Overdiagnosis is not wrong diagnosis, explains Gawande, but diagnosis of something that is never going to bother the patient in their life time.

We are usually talking cancers. But cancers that are indolent – or “turtles” as he calls them. Which the patient my die with, but not of.

 “A recent review concludes that, depending on the organ involved, anywhere from fifteen to seventy-five per cent of cancers found are indolent tumors—turtles—that have stopped growing or are growing too slowly to be life-threatening.”

No body dares to just leave it be (or wants to as there is money to be made from “doing” – and no reward for avoiding unnecessary interventions). In his particular field of thyroid cancer he notes, “we’ve tripled the number of thyroid cancers we detect and remove in the United States, but we haven’t reduced the death rate at all.”


Aided by Avarice


He lays much of this unnecessary care at the door of avarice. He compares two towns in Texas with almost identical demographics but one had twice the per capita Medicare costs of the other, because there was a “profit maximizing medical culture”– where doctors not only enhanced their immediate earnings by doing more, but many owned steaks in the home health agencies, surgery and imaging centers and local for-profit hospitals.

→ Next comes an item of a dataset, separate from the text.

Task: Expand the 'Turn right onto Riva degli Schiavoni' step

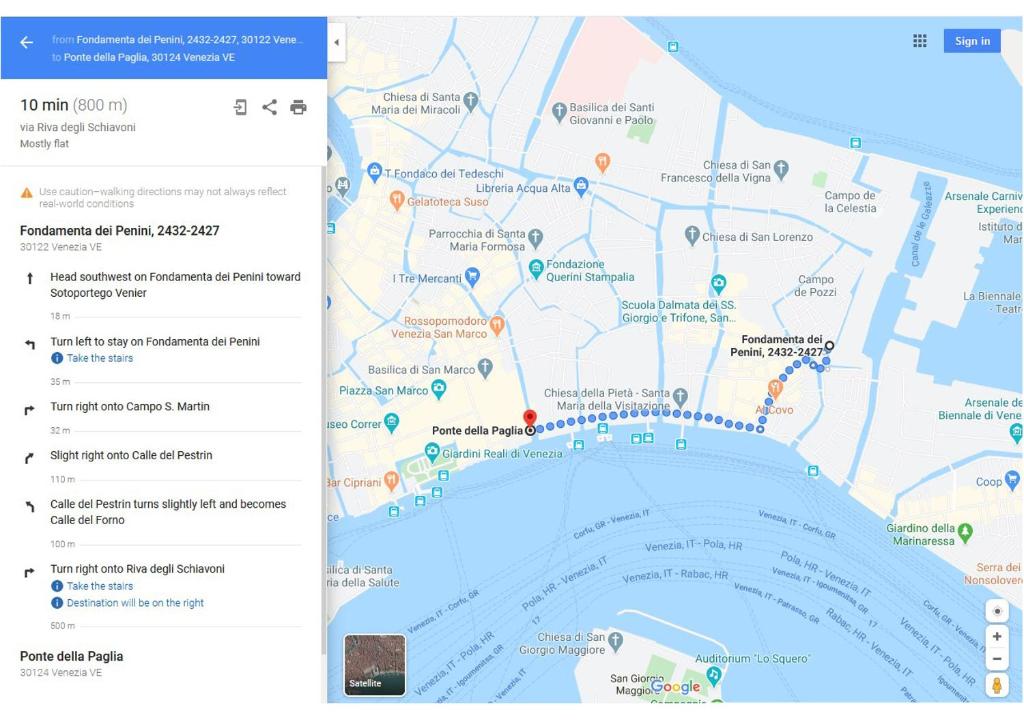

He quotes one cardiac surgeon as describing medicine as having become “a pig trough” noting “we took a wrong turn when doctors stopped being doctors and became businessmen.”

I would add that this tendency has been accelerated by “corporate-ization” where practices are bought up by large hospital groups, or other companies, whose overwhelming interest is the bottom line.

Features in the Affordable Care Act attempt to correct the financial gain of doing more, by allowing any group of physicians with five thousand or more Medicare patients to contract directly with the government as an “accountable-care organization,” and to receive up to sixty per cent of any savings they produce.

In summing up, Gawande’s conclusion is that the medical system is unnecessarily performing tests, to reveal problems that aren’t quite problems, which it then fixes, unnecessarily, at great expense and no little risk - of immediate harm or by “crowding out” necessary care.


It’s a great article. I urge you to read the whole thing.